Records from a collection:

* * *

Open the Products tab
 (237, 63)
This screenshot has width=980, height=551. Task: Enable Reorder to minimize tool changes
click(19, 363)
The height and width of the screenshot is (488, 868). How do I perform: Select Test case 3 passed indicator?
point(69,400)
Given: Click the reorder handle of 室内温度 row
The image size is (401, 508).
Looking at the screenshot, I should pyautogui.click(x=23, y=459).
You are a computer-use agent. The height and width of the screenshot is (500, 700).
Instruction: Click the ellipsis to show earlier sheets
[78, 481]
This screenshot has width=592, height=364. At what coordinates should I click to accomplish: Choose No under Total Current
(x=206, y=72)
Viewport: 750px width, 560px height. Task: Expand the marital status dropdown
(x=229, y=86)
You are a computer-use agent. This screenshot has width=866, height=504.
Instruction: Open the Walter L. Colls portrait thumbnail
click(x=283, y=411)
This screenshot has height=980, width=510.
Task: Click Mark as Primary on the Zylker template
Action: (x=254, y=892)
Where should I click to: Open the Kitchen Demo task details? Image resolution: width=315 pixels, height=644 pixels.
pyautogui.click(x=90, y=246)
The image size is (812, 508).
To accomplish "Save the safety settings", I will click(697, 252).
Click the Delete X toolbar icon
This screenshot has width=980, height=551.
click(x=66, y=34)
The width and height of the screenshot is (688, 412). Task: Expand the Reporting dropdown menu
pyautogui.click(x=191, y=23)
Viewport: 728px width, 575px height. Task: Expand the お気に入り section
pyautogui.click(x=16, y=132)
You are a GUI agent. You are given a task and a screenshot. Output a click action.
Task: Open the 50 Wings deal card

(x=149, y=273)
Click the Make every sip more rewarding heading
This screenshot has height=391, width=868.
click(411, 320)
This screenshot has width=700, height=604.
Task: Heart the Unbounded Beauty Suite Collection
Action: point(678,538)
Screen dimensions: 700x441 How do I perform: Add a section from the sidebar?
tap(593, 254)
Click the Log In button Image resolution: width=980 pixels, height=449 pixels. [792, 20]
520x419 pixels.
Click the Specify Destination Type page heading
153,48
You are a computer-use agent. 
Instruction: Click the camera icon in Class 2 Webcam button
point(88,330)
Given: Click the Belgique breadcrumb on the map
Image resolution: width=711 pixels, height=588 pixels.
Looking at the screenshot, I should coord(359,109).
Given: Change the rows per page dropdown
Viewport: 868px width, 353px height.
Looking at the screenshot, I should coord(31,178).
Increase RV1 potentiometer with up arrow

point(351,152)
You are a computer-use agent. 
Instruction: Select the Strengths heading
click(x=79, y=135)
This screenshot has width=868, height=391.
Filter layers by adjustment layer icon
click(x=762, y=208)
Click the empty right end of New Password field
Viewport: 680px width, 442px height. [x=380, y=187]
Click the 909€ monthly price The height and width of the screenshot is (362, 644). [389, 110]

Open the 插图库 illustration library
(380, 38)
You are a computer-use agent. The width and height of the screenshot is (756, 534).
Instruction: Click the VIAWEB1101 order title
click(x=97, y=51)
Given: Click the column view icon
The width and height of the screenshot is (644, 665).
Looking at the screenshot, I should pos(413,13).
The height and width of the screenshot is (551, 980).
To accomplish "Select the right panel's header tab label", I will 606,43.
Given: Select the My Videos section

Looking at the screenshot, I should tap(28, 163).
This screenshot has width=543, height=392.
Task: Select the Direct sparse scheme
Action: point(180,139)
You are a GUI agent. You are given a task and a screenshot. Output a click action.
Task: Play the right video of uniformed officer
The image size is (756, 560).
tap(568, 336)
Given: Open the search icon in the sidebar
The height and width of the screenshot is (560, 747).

* * *

* _Exercise_
Could you retype all of the entries, leaving every character unchanged?

* _Exercise answer_
Open the Products tab
 (237, 63)
This screenshot has width=980, height=551. Task: Enable Reorder to minimize tool changes
click(19, 363)
The height and width of the screenshot is (488, 868). How do I perform: Select Test case 3 passed indicator?
point(69,400)
Given: Click the reorder handle of 室内温度 row
The image size is (401, 508).
Looking at the screenshot, I should pyautogui.click(x=23, y=459).
You are a computer-use agent. The height and width of the screenshot is (500, 700).
Instruction: Click the ellipsis to show earlier sheets
[78, 481]
This screenshot has width=592, height=364. At what coordinates should I click to accomplish: Choose No under Total Current
(x=206, y=72)
Viewport: 750px width, 560px height. Task: Expand the marital status dropdown
(x=229, y=86)
You are a computer-use agent. This screenshot has width=866, height=504.
Instruction: Open the Walter L. Colls portrait thumbnail
click(x=283, y=411)
This screenshot has height=980, width=510.
Task: Click Mark as Primary on the Zylker template
Action: (x=254, y=892)
Where should I click to: Open the Kitchen Demo task details? Image resolution: width=315 pixels, height=644 pixels.
pyautogui.click(x=90, y=246)
The image size is (812, 508).
To accomplish "Save the safety settings", I will click(697, 252).
Click the Delete X toolbar icon
This screenshot has width=980, height=551.
click(x=66, y=34)
The width and height of the screenshot is (688, 412). Task: Expand the Reporting dropdown menu
pyautogui.click(x=191, y=23)
Viewport: 728px width, 575px height. Task: Expand the お気に入り section
pyautogui.click(x=16, y=132)
You are a GUI agent. You are given a task and a screenshot. Output a click action.
Task: Open the 50 Wings deal card

(x=149, y=273)
Click the Make every sip more rewarding heading
This screenshot has height=391, width=868.
click(411, 320)
This screenshot has width=700, height=604.
Task: Heart the Unbounded Beauty Suite Collection
Action: point(678,538)
Screen dimensions: 700x441 How do I perform: Add a section from the sidebar?
tap(593, 254)
Click the Log In button Image resolution: width=980 pixels, height=449 pixels. [792, 20]
520x419 pixels.
Click the Specify Destination Type page heading
153,48
You are a computer-use agent. 
Instruction: Click the camera icon in Class 2 Webcam button
point(88,330)
Given: Click the Belgique breadcrumb on the map
Image resolution: width=711 pixels, height=588 pixels.
Looking at the screenshot, I should coord(359,109).
Given: Change the rows per page dropdown
Viewport: 868px width, 353px height.
Looking at the screenshot, I should coord(31,178).
Increase RV1 potentiometer with up arrow

point(351,152)
You are a computer-use agent. 
Instruction: Select the Strengths heading
click(x=79, y=135)
This screenshot has width=868, height=391.
Filter layers by adjustment layer icon
click(x=762, y=208)
Click the empty right end of New Password field
Viewport: 680px width, 442px height. [x=380, y=187]
Click the 909€ monthly price The height and width of the screenshot is (362, 644). [389, 110]

Open the 插图库 illustration library
(380, 38)
You are a computer-use agent. The width and height of the screenshot is (756, 534).
Instruction: Click the VIAWEB1101 order title
click(x=97, y=51)
Given: Click the column view icon
The width and height of the screenshot is (644, 665).
Looking at the screenshot, I should pos(413,13).
The height and width of the screenshot is (551, 980).
To accomplish "Select the right panel's header tab label", I will 606,43.
Given: Select the My Videos section

Looking at the screenshot, I should tap(28, 163).
This screenshot has width=543, height=392.
Task: Select the Direct sparse scheme
Action: point(180,139)
You are a GUI agent. You are given a task and a screenshot. Output a click action.
Task: Play the right video of uniformed officer
The image size is (756, 560).
tap(568, 336)
Given: Open the search icon in the sidebar
The height and width of the screenshot is (560, 747).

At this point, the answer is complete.